Reading text -
Upsell Champions

A Data-Driven Approach to Server Performance Optimization

Executive Summary

Analysis of 3,259 Summer 2025 transactions identified $3,900 in incremental revenue—unlocked via existing internal expertise rather than new hires. To ensure sustainable implementation, our current priority is mitigating peak-hour workload stress, which currently triggers skill-based performance collapses during high-volume shifts.

Tool used : SQL, Spreadsheet, Python, Tableau


PHASE 1 : ASK

The management team at BrewBup is preparing for the high-volume summer season. To maximize profitability during this peak period, they want to revamp their new-hire training program to focus heavily on high-margin upselling. Instead of relying on generic training materials, management wants to identify and leverage their in-house talent. They need to find last summer's 'Upsell Champions'—the servers who statistically outperformed the rest of the staff in specific categories—so these top performers can share their exact table-side strategies with the new hires.

Given material -
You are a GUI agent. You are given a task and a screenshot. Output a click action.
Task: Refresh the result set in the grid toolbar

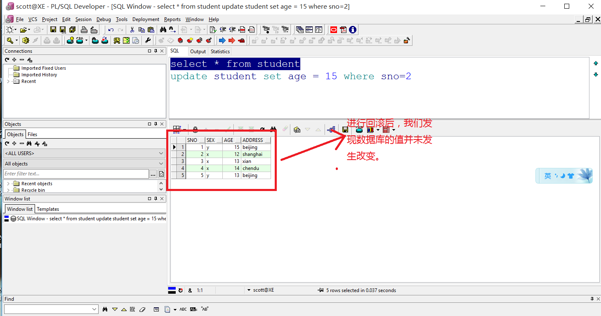pyautogui.click(x=262, y=129)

Task instructions -
**A)** Summarize the Upsell Champions page in two sentences.
**B)** Print the part of the Upsell Champions page that opens with the words containing "Analysis of 3,259" and closes with "during high-volume shifts.".
**C)** Translate this sentence from the Upsell Champions page into Spanish: "The management team at BrewBup is preparing for the high-volume summer season."
The lines have no connection to the Upsell Champions page.

Answers for this exercise -
**A)** An analysis of 3,259 Summer 2025 transactions found $3,900 in incremental revenue unlocked through existing internal expertise rather than new hires, with the current priority being to reduce peak-hour workload stress that causes performance collapses during high-volume shifts. To prepare for the summer season, BrewBup's management wants to refocus new-hire training on high-margin upselling by identifying last summer's "Upsell Champions" so these top servers can share their table-side strategies with new hires.

**B)**
Analysis of 3,259 Summer 2025 transactions identified $3,900 in incremental revenue—unlocked via existing internal expertise rather than new hires. To ensure sustainable implementation, our current priority is mitigating peak-hour workload stress, which currently triggers skill-based performance collapses during high-volume shifts.

**C)** El equipo directivo de BrewBup se está preparando para la temporada de verano de gran volumen.